◆ Objective
Swap "dropdown" for "menu" and copy out the lines from the one containing "Task: Open the Set Origin dropdown" through the end of the data, changing nothing else. Leave the pictures out.

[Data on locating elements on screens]
┌────────

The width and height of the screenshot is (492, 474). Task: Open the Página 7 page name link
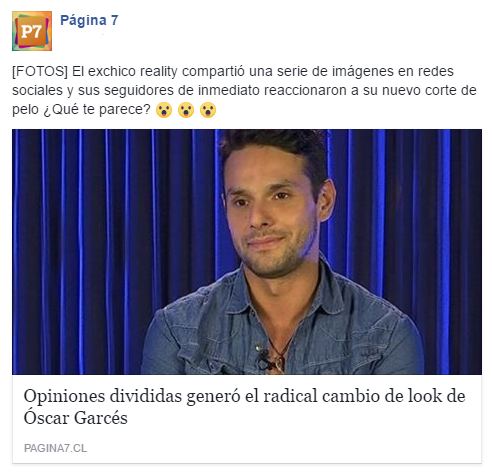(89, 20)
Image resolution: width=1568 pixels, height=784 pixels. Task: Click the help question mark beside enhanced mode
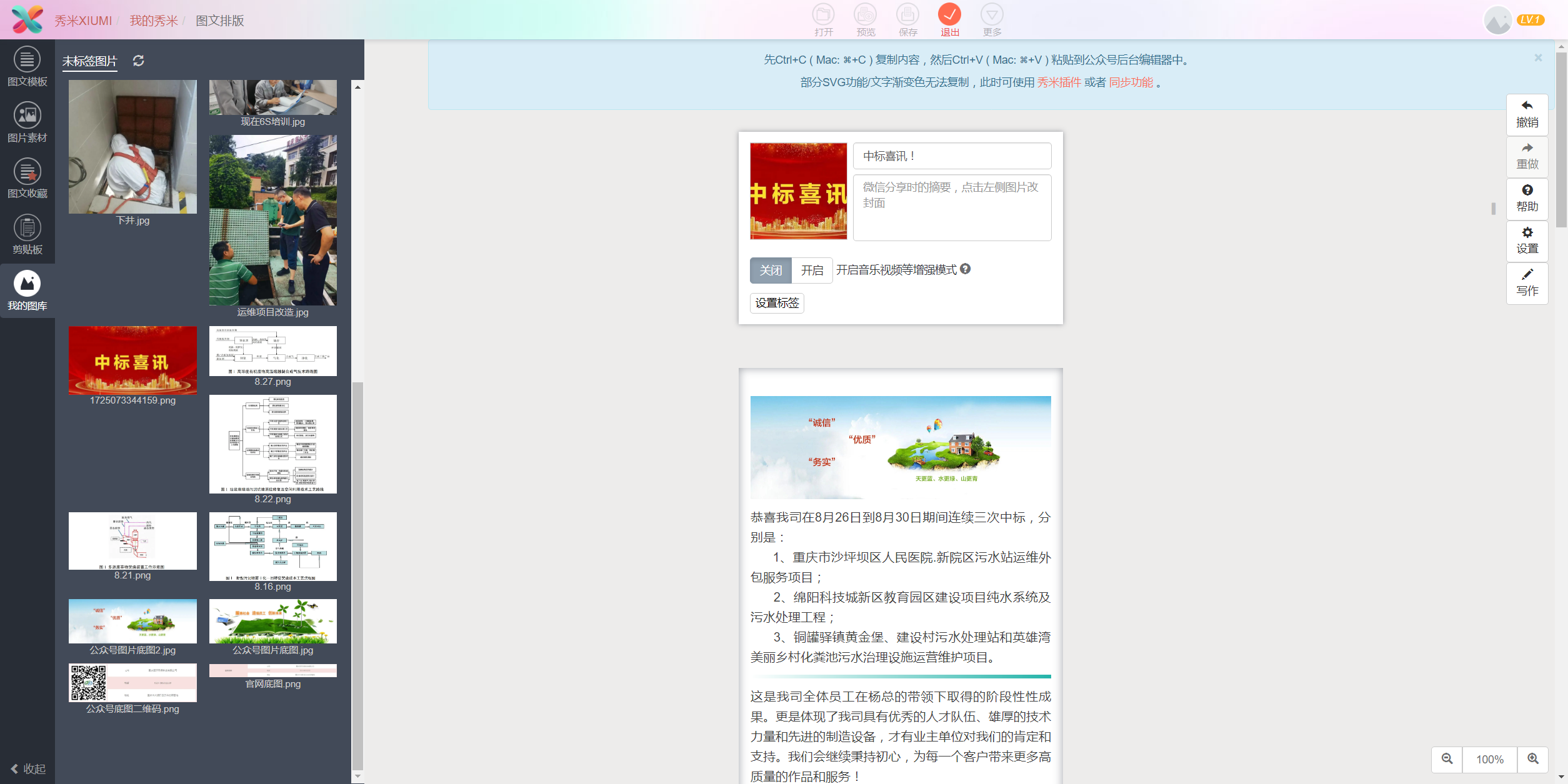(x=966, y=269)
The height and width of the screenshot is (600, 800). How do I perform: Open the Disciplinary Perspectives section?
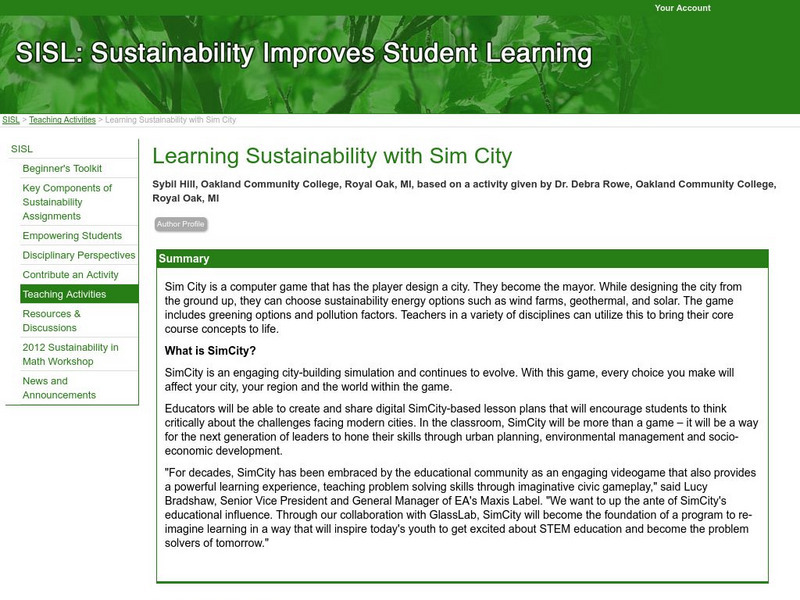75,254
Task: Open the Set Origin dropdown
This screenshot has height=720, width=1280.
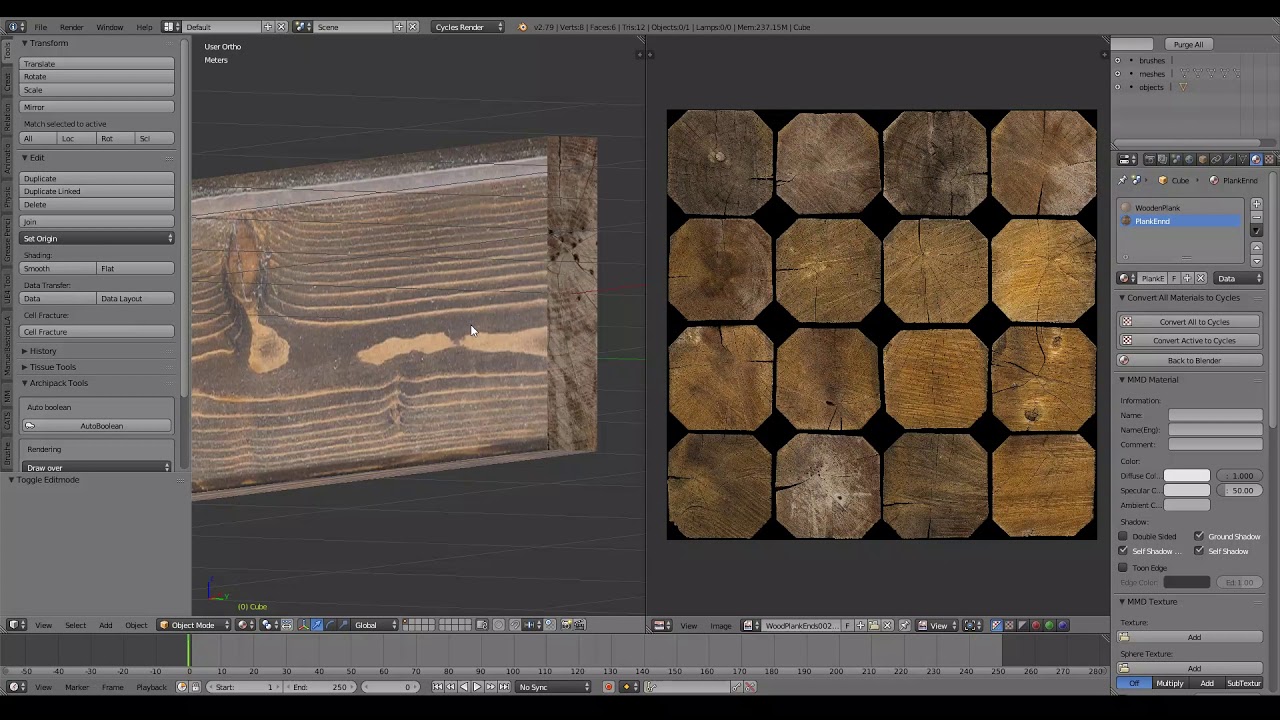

└────────

◆ Answer for the task
Task: Open the Set Origin menu
This screenshot has height=720, width=1280.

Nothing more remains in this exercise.